The 1st Duchess’s museum was located in the Barons’ Hall. With dimensions of 132 feet by 36 feet by 32 feet, this was an impressive space in which to exhibit her natural-history collection. Not only that, but the space carried with it the powerful memories of former times. In many accounts, it is noteworthy for entertaining 700 knights and retainers of the Neville family at once, and for being the site where, on 13 November 1569, a great council of northern nobles decided upon an insurrection against the Crown—the fatal ‘Rising of the North’.
By the time of Raby Castle’s 1842 inventory, there is a sub-heading, ‘The Museum’, under the section on the Barons’ Hall. It is described as ‘consisting of various glazed cases of specimens of Natural History, Cabinets, Indian Curiosities, and Oriental Porcelain’. An article from 1833, which featured in the American women’s magazine, Lady’s Book, sheds more light on the diverse objects:
‘The rough inmates of the forest, harmless as the fierce barons who once feasted beneath the fretted roof, are chained in mimic life to guard the doors. Handsome glass cabinets are arranged around the walls, enriched with all that mineralogy can yield, mingled with shells, fossils, bones, dried specimens of animal and vegetable life, works of art, and relics of the olden times. Several articles connected with the worship of the Catholic Church are here preserved. Amongst others, a curious cross, or rood, as it was anciently called, and a spoon set with precious stones, doubtless formerly used in the ceremony of consecration.’ [2]
While the author of this account is unknown, the castle and its museum were clearly deemed of interest to an American audience: whether as visitors or as readers of the magazine.
Displaying ‘natural’ matter alongside ‘cultural’ artefacts corresponds to the idea of the ‘cabinet of curiosity’. Across Early Modern Europe, collectors, curators and visitors were driven by inquisitiveness into objects that were rare and unexpected, producing eclectic wunderkammer—cabinets of wonders. While some private collectors like Duchess Elizabeth continued these practices, from the 18th-century ‘Enlightenment’ period there was a shift towards more narrowly-focused displays, paralleling the development of public museums and a division between the ‘arts’ and ‘sciences’.
But the cabinet of curiosity still presented a form of intellectual stimulation to those who were excluded from ‘academic’ study, particularly women.

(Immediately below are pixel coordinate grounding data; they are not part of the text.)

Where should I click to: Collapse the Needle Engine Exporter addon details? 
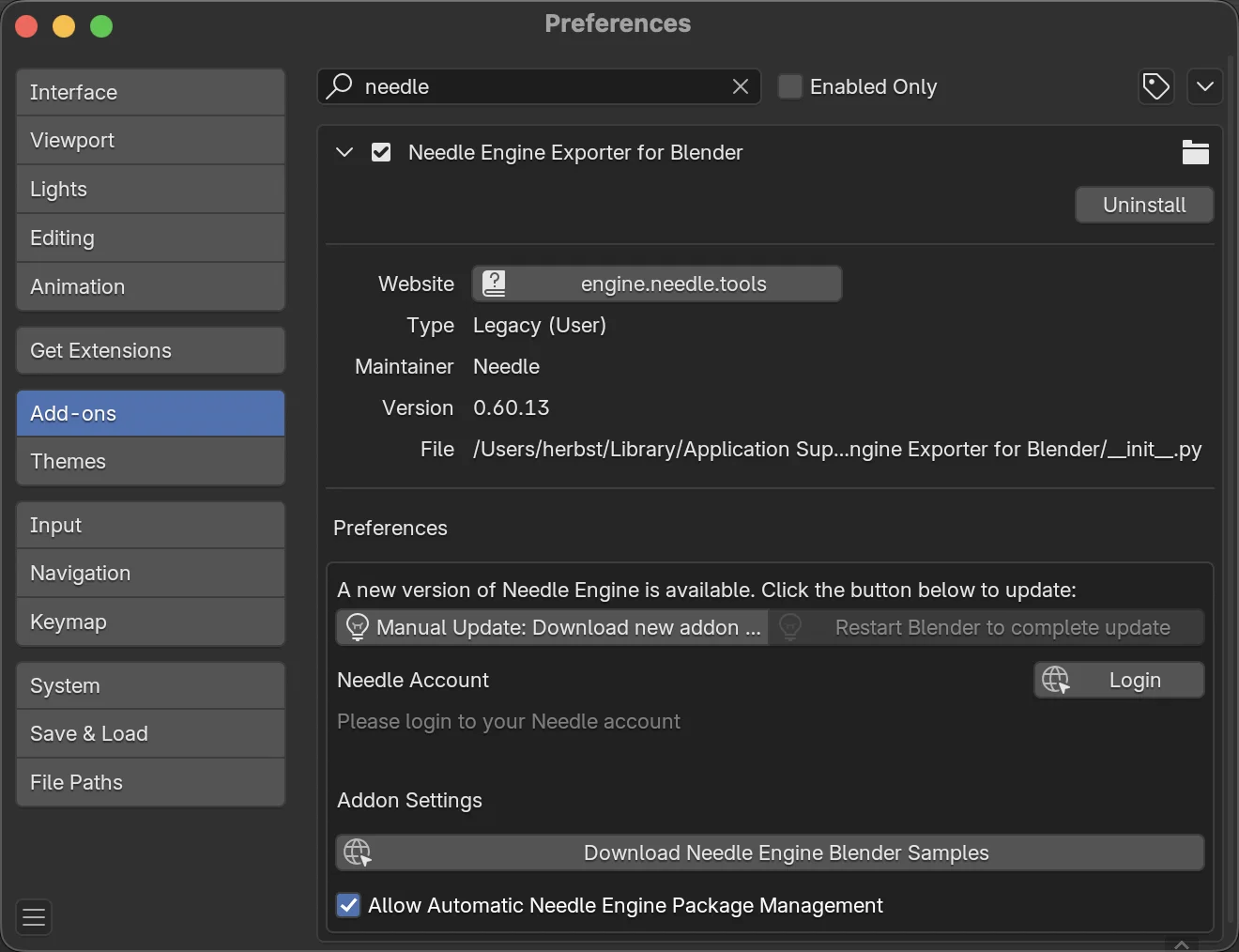[x=344, y=152]
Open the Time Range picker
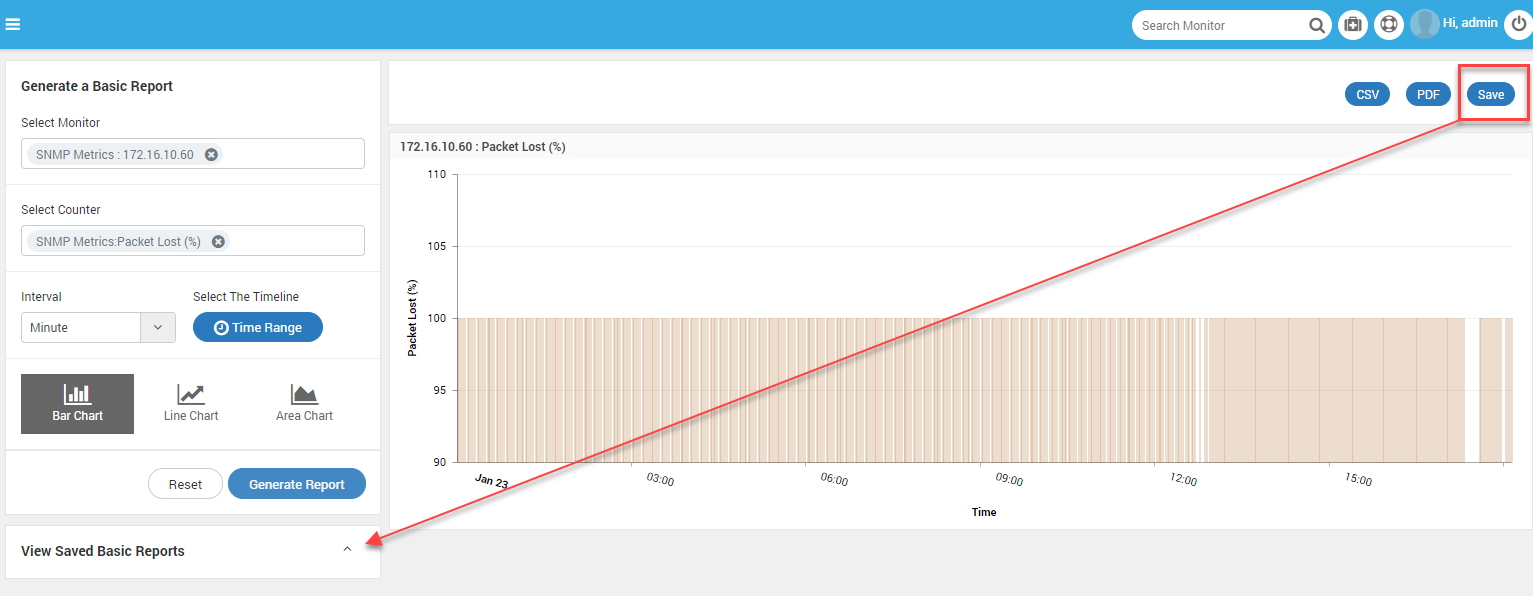The image size is (1533, 596). (258, 327)
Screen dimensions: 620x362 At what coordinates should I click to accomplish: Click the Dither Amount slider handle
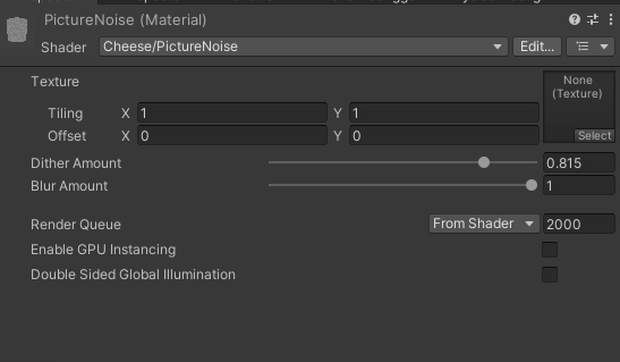pos(484,162)
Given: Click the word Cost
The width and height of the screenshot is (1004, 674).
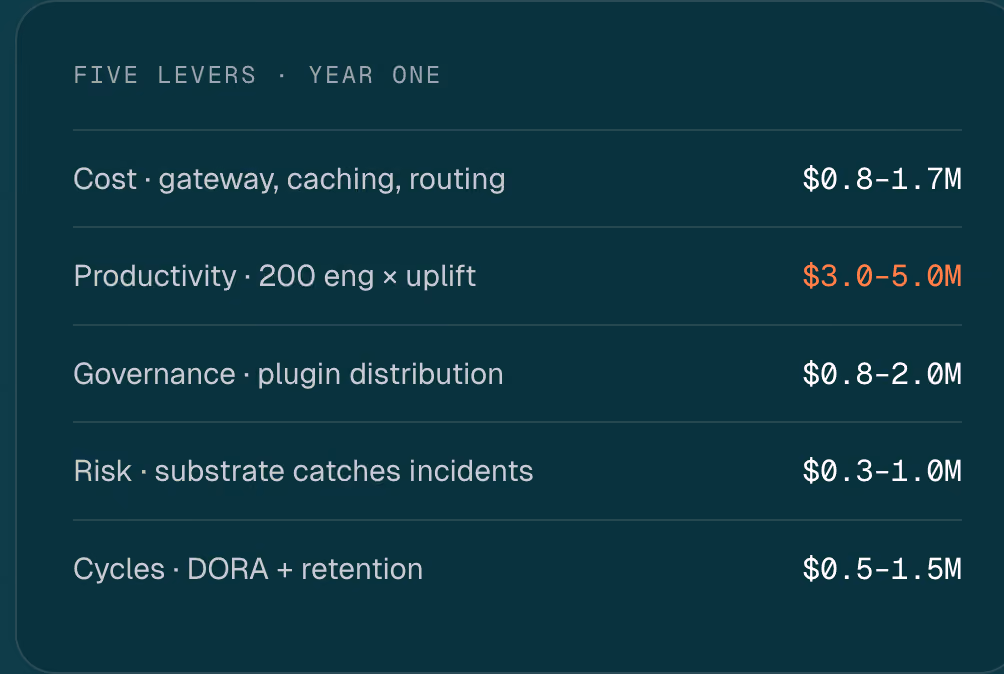Looking at the screenshot, I should (105, 179).
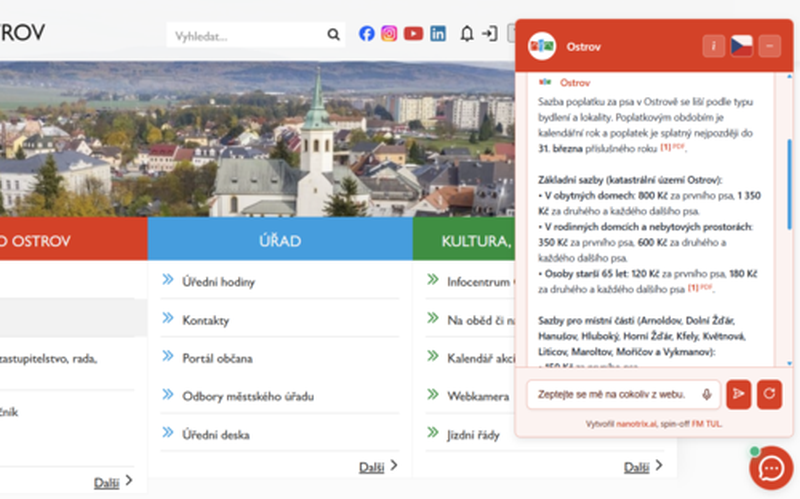Click the login arrow icon
The width and height of the screenshot is (800, 499).
tap(489, 33)
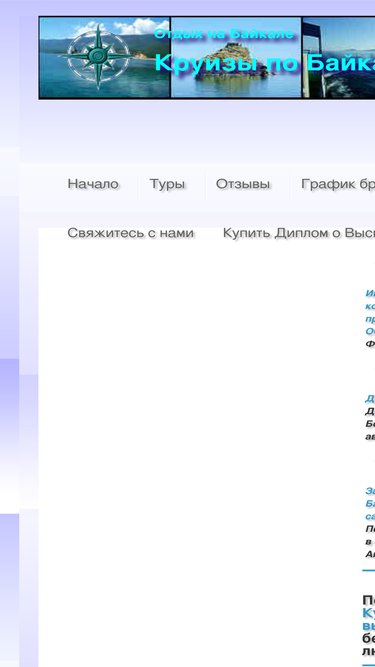375x667 pixels.
Task: Open the blue italic link starting with 'За'
Action: pos(370,504)
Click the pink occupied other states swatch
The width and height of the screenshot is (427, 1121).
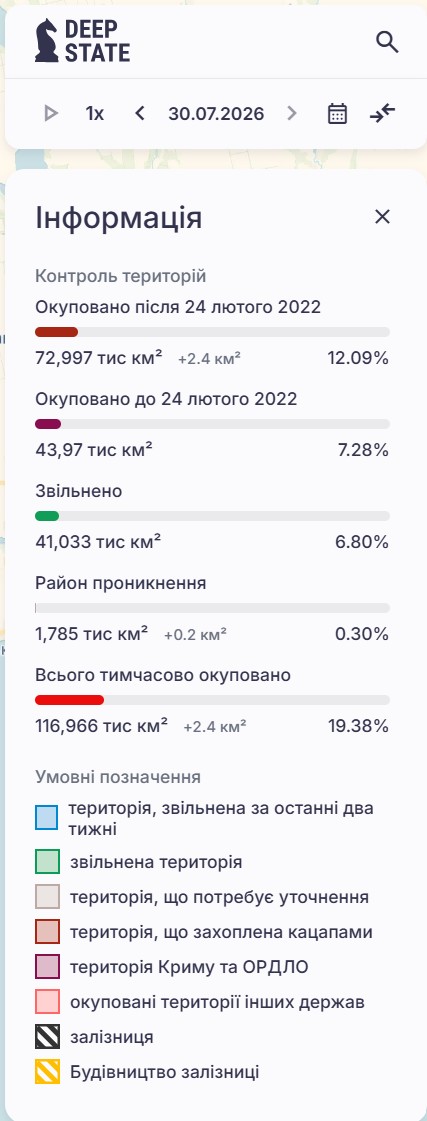pyautogui.click(x=46, y=1002)
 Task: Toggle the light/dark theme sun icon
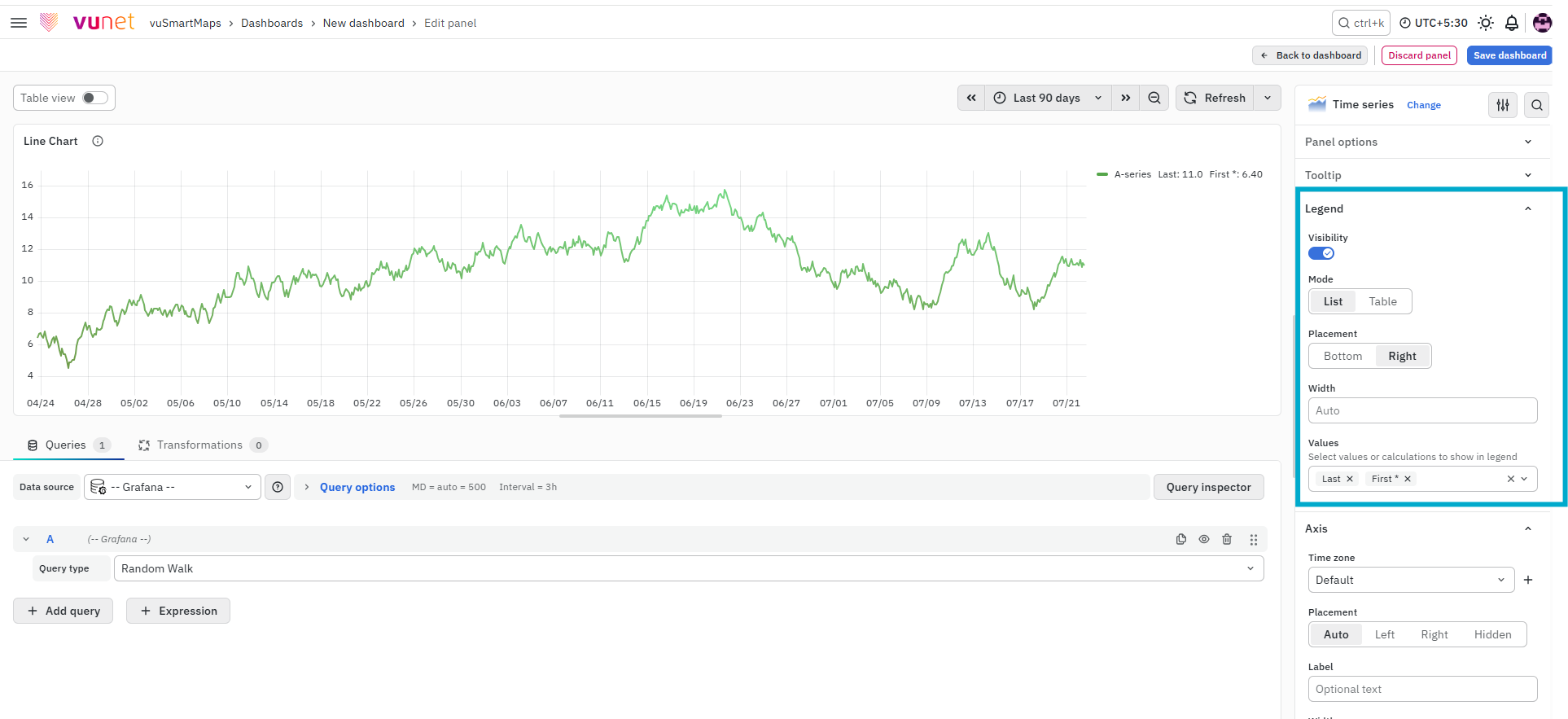pyautogui.click(x=1486, y=23)
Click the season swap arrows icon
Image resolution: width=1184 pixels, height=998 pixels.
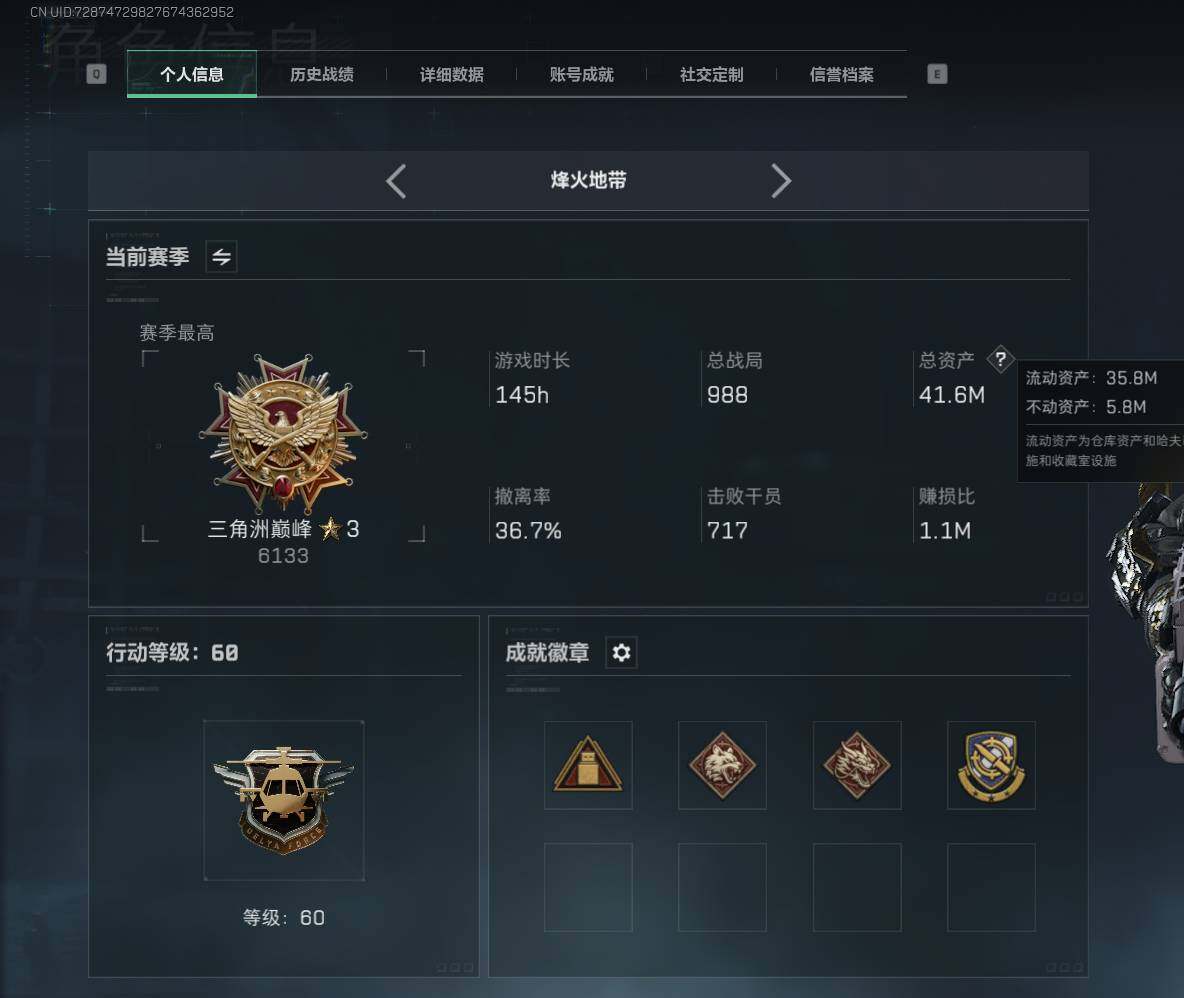[221, 257]
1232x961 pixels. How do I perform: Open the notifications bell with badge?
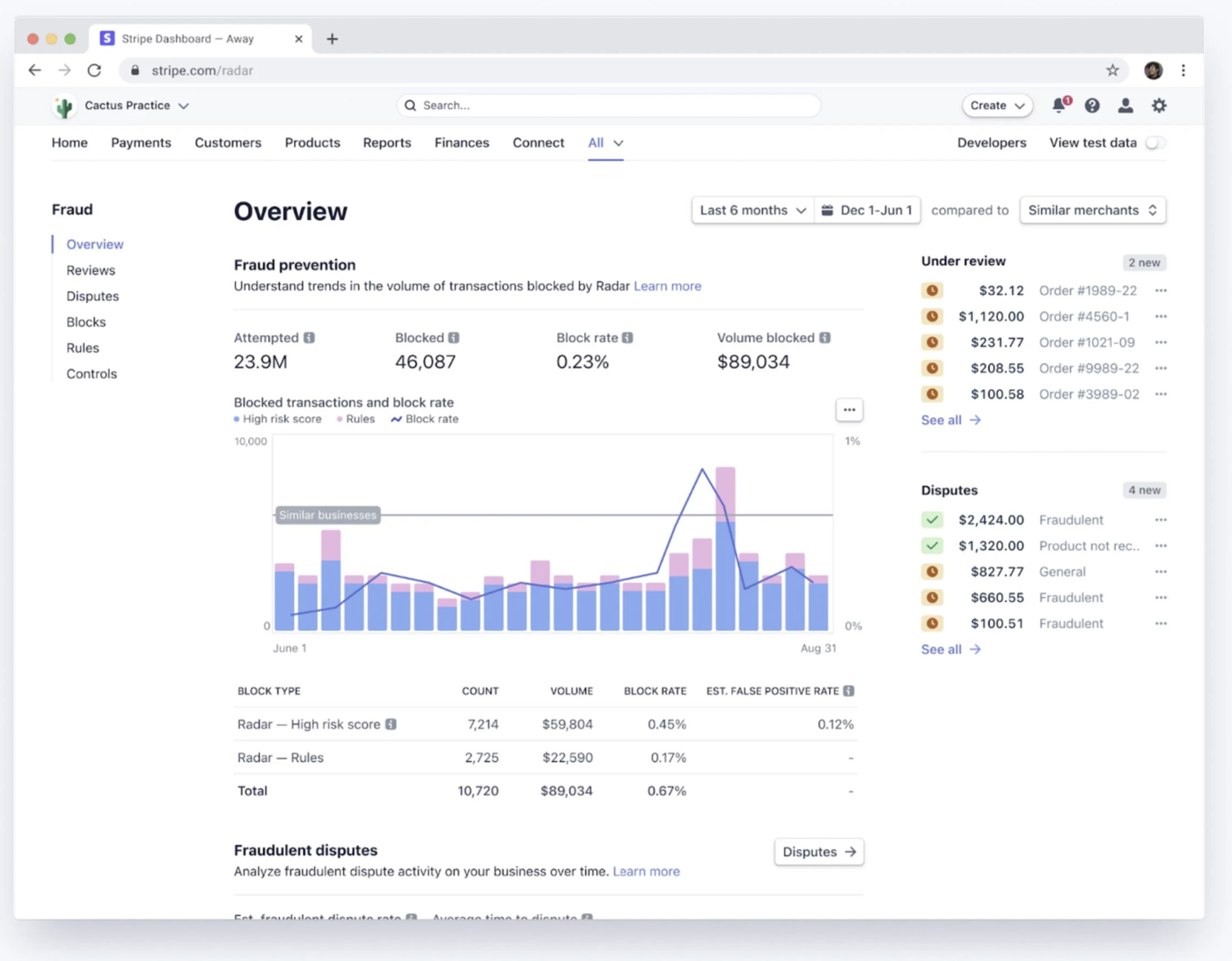1059,105
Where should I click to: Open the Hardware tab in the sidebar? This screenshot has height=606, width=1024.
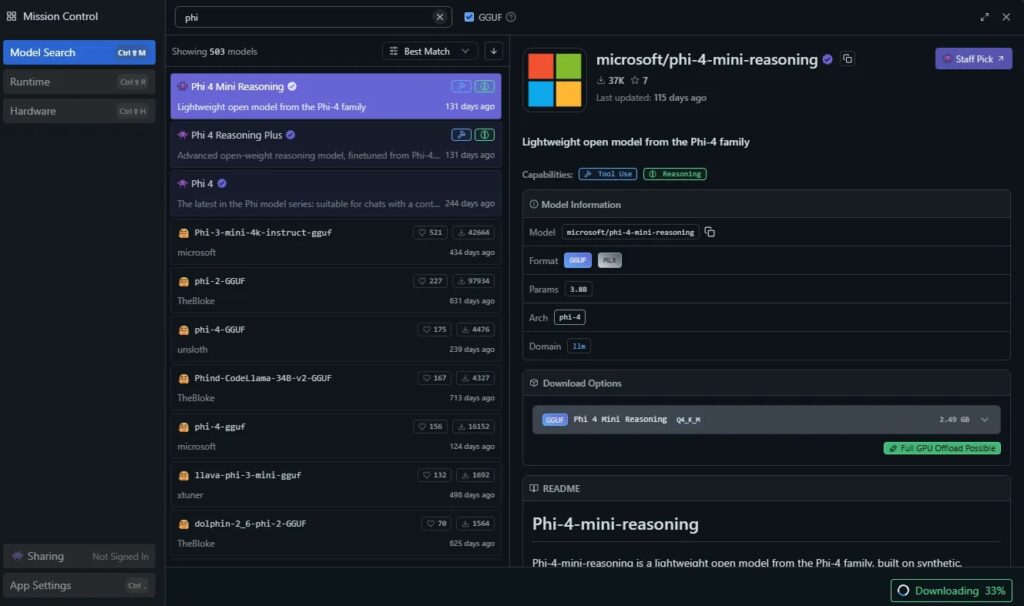pos(78,111)
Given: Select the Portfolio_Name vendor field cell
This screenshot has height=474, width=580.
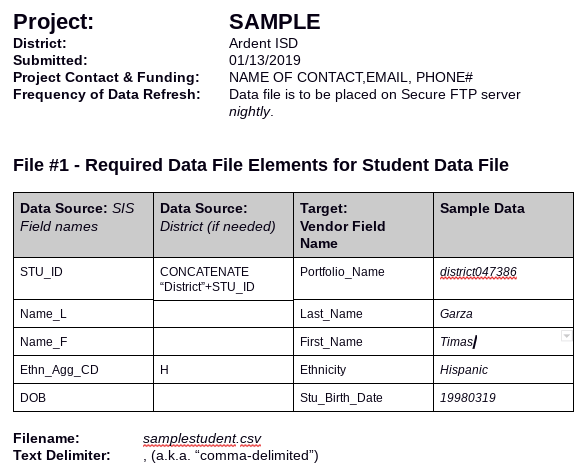Looking at the screenshot, I should click(x=363, y=279).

Processes of collecting and arranging nurtured their creativity, using the patterns and details of nature as a guide to aesthetic harmony. Moreover, it brought knowledge of science, archaeology, art and religion to bear on decorative practices, enabling women to engage with these subjects in a manner that was considered socially acceptable.
The Portfolio magazine praised Duchess Elizabeth for these wider implications of her museum:
‘[she] has devoted a great portion of her attention to Improvements both in the castle and grounds, and has gone to considerable expense and labour in the formation of a museum, which bids fair to rival any private collection this country has to boast.’ [3]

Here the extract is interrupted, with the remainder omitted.